Question : Pour les patients, le mot hypertension est-il différent de tension élevée ?
PH : Il y a des études très intéressantes aux Etats-Unis, où en anglais on dit « hypertension », l’hypertension, mais on dit aussi « high blood pressure ». Cela, c’est la tension élevée. Alors, les médecins vont utiliser ces termes de la même façon. Cela veut dire à peu près la même chose. Mais, pour les patients, ils ont trouvé dans plusieurs études, que ces deux choses étaient deux maladies différentes, avec des causes différentes. Et parfois ces deux maladies étaient liées, disons qu’il y avait l’hypertension qui était vraiment un problème de nervosité, quelque chose dû au stress, à l’énervement. Cela peut causer la tension élevée, mais pas toujours. La tension élevée, ça peut venir d’autre chose.

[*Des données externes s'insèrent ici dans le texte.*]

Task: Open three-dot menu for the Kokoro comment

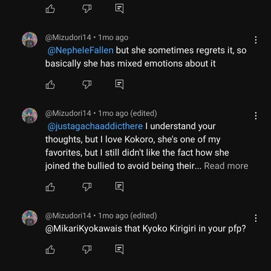Action: coord(256,116)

Cela peut venir d’une alimentation épicée, cela peut venir de la chaleur, ça peut venir des mauvais esprits, selon où on a fait cette étude. Alors, le médecin et le patient souvent pensent qu’ils sont en train de parler de la même chose, parce qu’ils utilisent les mêmes mots, mais en fait ils ne communiquent pas vraiment.


Question : L’hypertension existe-t-elle dans d’autres groupes ethniques ?
APB : Il y a certaines ethnies dont on sait qu’elle ne consomme pas un gramme de sel, et où il y a zéro hypertension. Cela, c’est un constat. On sait aussi que, chez les Noirs, l’hypertension est beaucoup plus précoce, beaucoup plus sévère et beaucoup plus compliquée. C’est une réelle cause génétique et ethnique. Une des théories, c’est que les patients noirs auraient moins de néphrons. Dans les reins, il y a des millions de petites usines, les néphrons, qui génèrent l’urine et des hormones. Eventuellement la malnutrition de la mère ferait que les reins du bébé sont moins matures. Ils auraient moins de néphrons et on aurait déjà une condition de vie qui pourrait encourager l’hypertension plus tard, en demandant à ces reins immatures de travailler plus pour compenser ce qu’ils n’ont pas reçu.

APB : GA : Ce qui est intéressant, par ailleurs, c’est qu’ils ne répondent pas aux mêmes médicaments que la population blanche.

APB : Ils ont des expressions d’hormones différentes et ne répondent pas aux mêmes classes de médicaments.

PH : Il y a des études sur les représentations de l’hypertension chez les Afro-Américains ou chez les populations latinos qui montrent que les représentations de la maladie sont différentes. Par exemple, il y a des études chez les Latinos qui montrent que c’est vraiment lié à la colère. De nouveau, c’est cette notion d’énervement, de stress, etc. Alors, il y a des traitements traditionnels que les gens vont utiliser à la place des médicaments, parce que pour eux, il y a d’autres médicaments traditionnels qui sont plus appropriés. Ou alors, ils vont chercher à contrôler la cause de l’énervement, ils vont essayer de changer quelque chose dans l’environnement social, des problèmes familiaux, etc. Ils vont rejeter les médicaments, parce que cela ne répond pas à la vraie cause de la maladie. Il y a des études qui ont été faites qui montrent qu’il y a des idées culturelles de la représentation de la maladie. Après, par rapport aux influences de ces représentations sur les attentes du traitement, l’adhérence au traitement, ça va être différent.